══ Excerpt provided

Why buy beef jerky when you can make your own low-carb snack?!Ingredients
1 1/2 lb thinly sliced beef with fat trimmed off (I use mock tender steak)
1/2 cup Worcestershire Sauce
1/2 cup Braggs Liquid Aminos (natural soy sauce)
1 T Tupelo Honey*
2 T Brown sugar *
1 t garlic powder
Cracked pepper to taste
Take your thinly sliced beef and cut it into about 1" strips. Make sure you take out any visible fat.
In a medium bowl, mix all of the above ingredients and whisk until the sugar is dissolved. Marinade your meat in the bowl (Or a Ziploc bag if you like) for a minimum of 4 hours in the refrigerator, mixing occasionally to get all the meat well saturated. The longer the marinade time the richer the flavor.
In a food dehydrator that gets to at least 150 degrees, place the marinated meat in a single layer on each tray making sure they do not touch each other. Fill the dehydrator and dehydrate for about 12-14 hours turning the meat half way through drying. If your dehydrator cooks hotter, your time will be less.

════
══ Material shown

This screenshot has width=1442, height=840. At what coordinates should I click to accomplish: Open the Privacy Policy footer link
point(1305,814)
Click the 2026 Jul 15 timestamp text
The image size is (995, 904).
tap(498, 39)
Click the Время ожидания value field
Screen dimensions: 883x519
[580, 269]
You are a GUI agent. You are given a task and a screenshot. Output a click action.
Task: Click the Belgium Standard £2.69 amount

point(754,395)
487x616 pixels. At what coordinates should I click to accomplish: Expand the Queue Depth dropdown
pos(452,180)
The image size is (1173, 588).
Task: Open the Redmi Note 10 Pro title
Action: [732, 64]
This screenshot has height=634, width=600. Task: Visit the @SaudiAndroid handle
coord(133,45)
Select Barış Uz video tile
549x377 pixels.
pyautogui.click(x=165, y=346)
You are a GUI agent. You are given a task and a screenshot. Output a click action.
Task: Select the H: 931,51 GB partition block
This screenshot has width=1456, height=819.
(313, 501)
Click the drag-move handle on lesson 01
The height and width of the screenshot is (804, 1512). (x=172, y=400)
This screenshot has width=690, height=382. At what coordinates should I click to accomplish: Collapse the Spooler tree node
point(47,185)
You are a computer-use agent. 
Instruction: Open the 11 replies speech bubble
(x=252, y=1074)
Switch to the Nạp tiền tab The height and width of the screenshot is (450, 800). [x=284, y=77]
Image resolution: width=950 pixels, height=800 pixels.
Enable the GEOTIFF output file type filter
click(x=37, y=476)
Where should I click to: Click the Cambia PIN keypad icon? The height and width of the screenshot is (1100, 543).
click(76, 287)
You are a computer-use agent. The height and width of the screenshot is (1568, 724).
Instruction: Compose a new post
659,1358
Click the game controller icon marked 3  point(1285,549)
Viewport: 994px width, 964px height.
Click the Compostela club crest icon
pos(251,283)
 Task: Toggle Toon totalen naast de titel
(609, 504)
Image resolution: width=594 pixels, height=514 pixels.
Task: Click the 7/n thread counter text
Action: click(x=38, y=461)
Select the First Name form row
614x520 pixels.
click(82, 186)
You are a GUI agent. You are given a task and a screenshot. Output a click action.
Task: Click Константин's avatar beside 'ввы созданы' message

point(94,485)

════

* _Written tasks_
• a. List every ingredient called for in the beef jerky recipe, along with the amount given for each.
• b. Write the next part of the beef jerky recipe, picking up right after its final sentence.

* _Results of the exercise_
• a.
- 1 1/2 lb thinly sliced beef with fat trimmed off
- 1/2 cup Worcestershire Sauce
- 1/2 cup Braggs Liquid Aminos
- 1 T Tupelo Honey
- 2 T Brown sugar
- 1 t garlic powder
- Cracked pepper to taste

• b.
The meat is done when it is rigid and can be bent but but does not snap.
*Note: the sodium and the sugar are the preservatives in this preparation. You must have one or the other. So if you use a sugar substitute, make sure you use full sodium sauces. If you use a low sodium sauce, then you must use sugar or honey.
You can do the same with chicken breast sliced very thin. The only difference is that after your chicken has marinated, you pour the marinade into a sauce pan. Bring the mixture to a low boil and drop your chicken slices into the boiling pan for at least 1 minute. Chicken has to be precooked to be dehydrated. You can use the dark meat as well, if you like. It takes less time to dehydrate, but it also should bend, not snap.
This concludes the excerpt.